Samsung Elec, LG Chem could face tough challenges if taxes are raised: report
SEOUL, Oct. 11 (Yonhap) -- Samsung Electronics Co. and LG Chem Ltd. could face difficult times if South Korea marks up corporate tax rates to boost state revenue, a local think tank said Wednesday.
If corporate taxes rise by 3 percentage points to 25 percent as proposed by the government, the Korea Economic Research Institute (KERI) estimated that Samsung Electronics and LG Chem will face the biggest corporate tax burden among their global peers.

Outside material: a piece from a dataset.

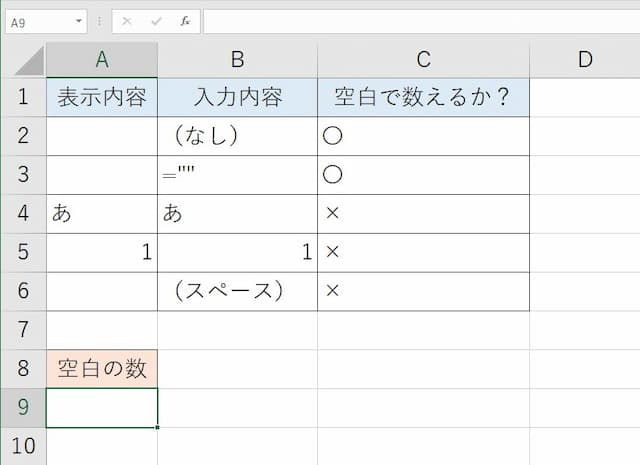640x465 pixels.
Task: Click the cell containing （スペース）
Action: [x=238, y=291]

"Korean companies currently pay 22 percent of their net income in corporate taxes. As the tax breaks they are entitled to are small in comparison to the tax benefits enjoyed by foreign firms such as Apple Inc. and Intel Corp., they could be paying even more down the road," a spokeswoman for the Federation of Korean Industries (FKI) claimed.
KERI is a research institute under the FKI, one of South Korea's largest business lobbies.
In addition to the chip giant and the chemical firm, Hyundai Motor Co. will also be affected if corporate taxes go up, the institute said.
The institute said raising corporate taxes does not necessarily result in overall higher tax earning by the state.
Six of the 35 member countries of the Organization for Economic Cooperation and Development (OECD) raised corporate taxes during the past decade, but four of those saw their tax revenue decline. The four nations are France, Hungary, Chile and Portugal, the latest numbers showed.